Nov 29, 2024

all fundamentalisms

David Bentley Hart, back in 2013:

It is true that a great deal of the rhetoric of the new atheism is often just the confessional rote of materialist fundamentalism (which, like all fundamentalisms, imagines that in fact it represents the side of reason and truth); but it is also true that the new atheism has spring up in a garden of contending fundamentalisms. There would not be so many slapdash popular atheist manifestoes, in all likelihood, if there were not so many soft and inviting targets out there to provoke them: young earth creationists who believe that the two contradictory cosmogonic myths of the early chapters of Genesis are actually a single documentary account of an event that occurred a little over six millennia ago, and that there really was a Noah who built a giant ark to rescue a compendious menagerie from a universal deluge, or Hindu nationalists who insist that Rama’s Bridge was actually built by Hanuman’s monkeys, and so forth. Here, certainly, the new atheism has opponents against which it is well matched.

It should be noted, though, just out of fairness, that the emergence of fundamentalism in the last century was not some sort of retreat to a more original or primitive form of faith. Certainly the rise of the Christian fundamentalist movement was not a recovery of the Christianity of earlier centuries or of the apostolic church. It was a thoroughly modern phenomenon, a strange and somewhat poignantly pathetic attempt on the part of culturally deracinated Christians, raised without the intellectual or imaginative resources of a living religious civilization, to imitate the evidentiary methods of modern empirical science by taking the Bible as some sort of objective and impeccably consistent digest of historical data. It is of course absurd to treat the Bible in that way — though, frankly, no more absurd than thinking that “science shows that God does not exist” — but it also most definitely not the way the Bible was read in the ancient or medieval church.

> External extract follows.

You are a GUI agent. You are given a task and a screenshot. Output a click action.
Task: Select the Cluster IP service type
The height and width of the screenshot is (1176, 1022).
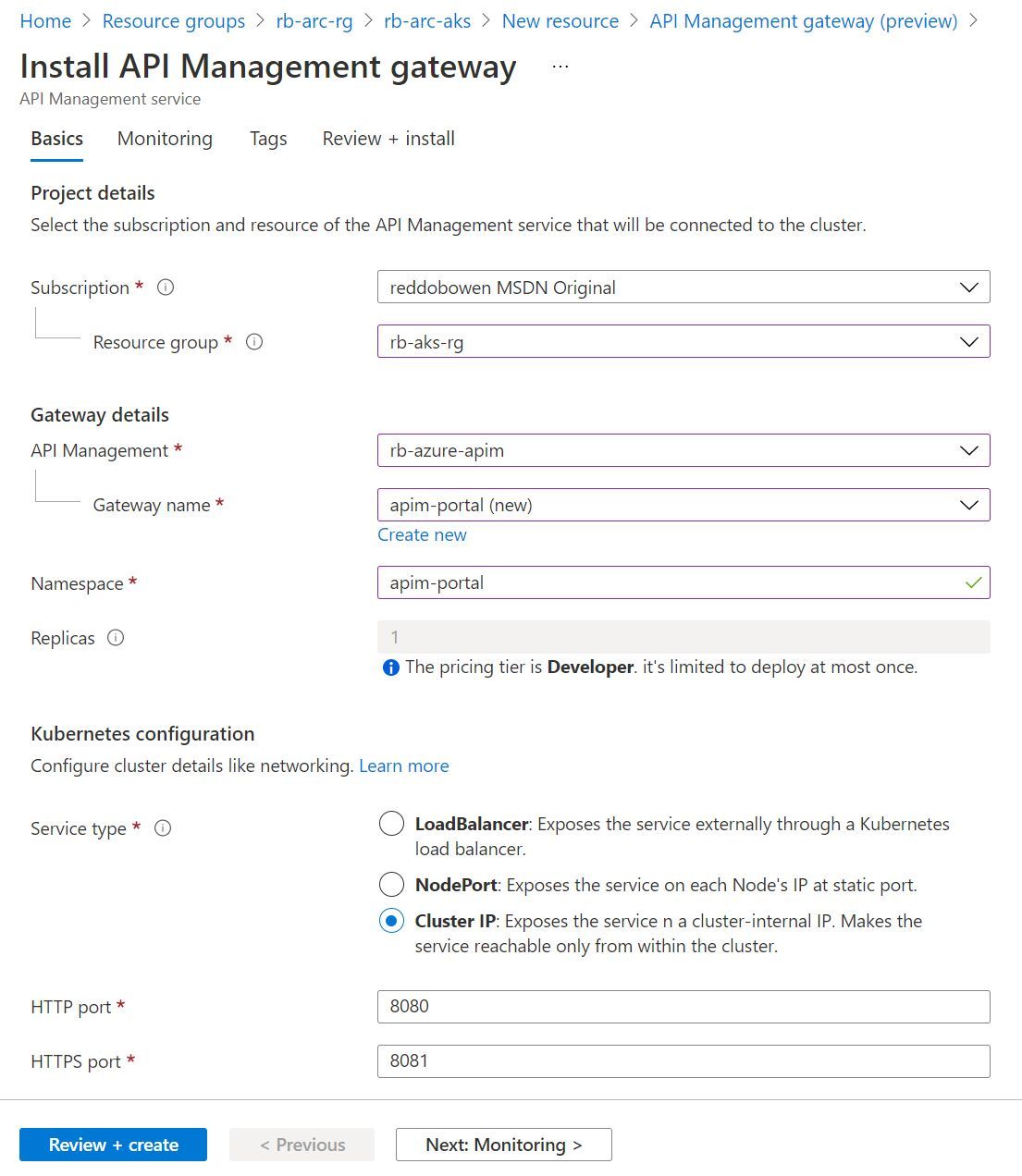[391, 921]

I know so many Gen X folks whose early adulthood was marked by the charisma of the “new” atheist writers in the 2000’s and whose imagination for religion has stayed there, shadow boxing a fundamentalist subculture with their own easy and reductionist logic. I also grew up among many young earth creationists and other fundamentalists — I can’t afford to be quite as condescending as Hart is here — but the twin conundrum shapes both of these groups: an utter lack of interest in the ancient tradition itself. The church fathers were completely clear that Genesis, for example, described “figural tales, communicating spiritual mysteries, and not historical records.” Hart shows this in multiple sources. But a complete abandon of theological education has colored both modern fundamentalism and its self-styled scientistic enemies:

I think it is fair to say that the early fundamentalist movement opposed itself to Darwinism not simply because the latter seemed to contradict the biblical story, and not even simply out of dismay at the rise of the eugenics movement or of other forms of “social Darwinism” (though that was definitely one of the issues involved); rather, many genuinely believed that there was some sort of logical conflict between the idea that God had created the world and the idea that terrestrial life had evolved over time. This was and is a view held, of course, by any number of atheists as well. In either case, however, it is a bizarre belief. After all, one assumes that fundamentalist Christians and fundamentalist materialists alike are aware that Christians believe God is the creator of every person; but presumably none of them would be so foolish as to imagine that this means each person is not also the product of a spermatozoon and ovum; surely they grasp that here God’s act of creation is understood as the whole event of nature and existence, not as a distinct and causal agency that in some way rivals the natural process of conception. Somehow, though, even in the minds of some Christians, God has come to be understood not as the truly transcendent source and end of all contingent reality, who creates through “donating” being to a natural order that is complete in itself, but only as a kind of supreme mechanical cause located somewhere within the continuum of nature. Which is only to say that, at the far end of modernity, the concept of God is often just as obscure to those who want to believe as to those who want not to. Ours is in many ways a particularly unsubtle age.